Aspect	Generative — models $p(x,y)$	Discriminative — models $p(y \mid x)$
Learns	how each class produces data	where the boundary sits
Examples	Naive Bayes, LDA/QDA, GMMs, HMMs	Logistic regression, SVM, neural nets
Data hunger	low — strong assumptions fill the gaps	higher — wants enough to trace the boundary
Asymptotic accuracy	often lower (model is wrong)	often higher (fewer assumptions)
Can generate samples?	yes	no

The trade-off is captured in a classic result of Ng & Jordan (2002): a generative classifier and its discriminative twin (e.g. naive Bayes vs logistic regression) approach different error rates as data grows, but the generative one approaches its (sometimes higher) ceiling much faster — and wins outright in the small-data regime. With ten examples, the model that assumes more often beats the model that assumes less. With ten million, the assumptions become a liability. Naive Bayes lives at the assumption-heavy end of this spectrum, which is exactly why it remains a strong baseline whenever labeled data is scarce or latency is brutal.

INTUITION

A discriminative model is a border guard who has learned to spot a forged passport without ever picturing a real citizen. A generative model is a forger who has studied what genuine documents look like and judges a new one by how easily they could have produced it. Both can flag fakes — they just know the world differently.

9.2

Bayes' rule for classification & the naive assumption

The engine is Bayes' rule (Stats · EQ 1.x), read as a classifier. To score class $y$ for an input $x = (x_1, \ldots, x_d)$:

EQ M9.1 — BAYES' RULE AS A CLASSIFIER $$ p(y \mid x) \;=\; \frac{p(x \mid y)\, p(y)}{p(x)} \;=\; \frac{p(x \mid y)\, p(y)}{\sum_{y'} p(x \mid y')\, p(y')} $$

The prior $p(y)$ is just how common each class is. The likelihood $p(x \mid y)$ is the class's story of the data. The evidence $p(x)$ in the denominator is the same for every class, so for picking the winner it is pure normalization — you can ignore it entirely until you need calibrated probabilities. That single observation is why naive Bayes never has to compute the hard part.

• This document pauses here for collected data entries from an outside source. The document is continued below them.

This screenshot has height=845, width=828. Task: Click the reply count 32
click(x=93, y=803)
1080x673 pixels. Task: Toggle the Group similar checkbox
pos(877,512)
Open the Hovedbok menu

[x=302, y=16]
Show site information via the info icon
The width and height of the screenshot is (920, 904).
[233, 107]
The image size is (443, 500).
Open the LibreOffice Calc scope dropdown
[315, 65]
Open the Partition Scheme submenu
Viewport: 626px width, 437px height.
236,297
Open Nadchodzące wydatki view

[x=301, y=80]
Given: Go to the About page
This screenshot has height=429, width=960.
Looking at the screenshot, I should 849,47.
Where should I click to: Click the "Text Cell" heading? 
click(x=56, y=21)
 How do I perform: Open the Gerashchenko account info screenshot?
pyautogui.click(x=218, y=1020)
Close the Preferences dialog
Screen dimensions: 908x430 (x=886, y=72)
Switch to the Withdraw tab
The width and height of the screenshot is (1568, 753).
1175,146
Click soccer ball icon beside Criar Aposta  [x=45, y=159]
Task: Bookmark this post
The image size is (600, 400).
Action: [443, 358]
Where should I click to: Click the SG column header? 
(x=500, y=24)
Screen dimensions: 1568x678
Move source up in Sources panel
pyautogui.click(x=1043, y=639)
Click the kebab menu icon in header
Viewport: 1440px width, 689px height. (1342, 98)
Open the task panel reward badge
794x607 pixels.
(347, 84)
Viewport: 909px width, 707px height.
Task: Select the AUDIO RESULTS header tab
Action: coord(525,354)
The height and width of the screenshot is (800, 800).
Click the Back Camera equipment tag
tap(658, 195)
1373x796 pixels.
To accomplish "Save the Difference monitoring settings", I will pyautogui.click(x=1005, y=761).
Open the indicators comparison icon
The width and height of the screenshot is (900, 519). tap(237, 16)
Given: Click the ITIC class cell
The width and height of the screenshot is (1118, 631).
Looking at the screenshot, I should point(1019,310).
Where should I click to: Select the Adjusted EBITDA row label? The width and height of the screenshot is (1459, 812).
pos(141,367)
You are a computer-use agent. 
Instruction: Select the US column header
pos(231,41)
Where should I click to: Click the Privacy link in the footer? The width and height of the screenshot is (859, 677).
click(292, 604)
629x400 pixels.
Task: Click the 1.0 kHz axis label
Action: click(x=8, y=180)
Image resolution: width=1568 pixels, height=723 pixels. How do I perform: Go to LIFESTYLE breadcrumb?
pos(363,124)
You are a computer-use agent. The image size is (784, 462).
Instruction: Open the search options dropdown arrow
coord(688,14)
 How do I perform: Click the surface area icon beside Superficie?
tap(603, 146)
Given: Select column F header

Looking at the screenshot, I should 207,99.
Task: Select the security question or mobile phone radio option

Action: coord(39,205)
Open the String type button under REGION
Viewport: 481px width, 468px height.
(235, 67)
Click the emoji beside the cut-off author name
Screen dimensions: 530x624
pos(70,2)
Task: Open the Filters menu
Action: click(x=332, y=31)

The problem hides in $p(x \mid y)$. For $d$ binary features there are $2^d - 1$ free numbers per class — a joint distribution over every combination of feature values. With $d = 50$ that is more parameters than atoms you could ever count. No dataset estimates it. So naive Bayes makes its defining leap of faith: given the class, the features are mutually independent.

EQ M9.2 — THE NAIVE CONDITIONAL-INDEPENDENCE ASSUMPTION $$ p(x_1, x_2, \ldots, x_d \mid y) \;\approx\; \prod_{j=1}^{d} p(x_j \mid y) $$

The full joint — exponential in $d$ — collapses into a product of $d$ one-dimensional pieces, each trivially estimated by counting. The cost falls from $2^d$ parameters to $O(d)$ per class. This is almost never literally true (in text, "new" and "york" are wildly correlated), yet it is the entire trick. The assumption is the price; linear-time learning and inference is what you buy.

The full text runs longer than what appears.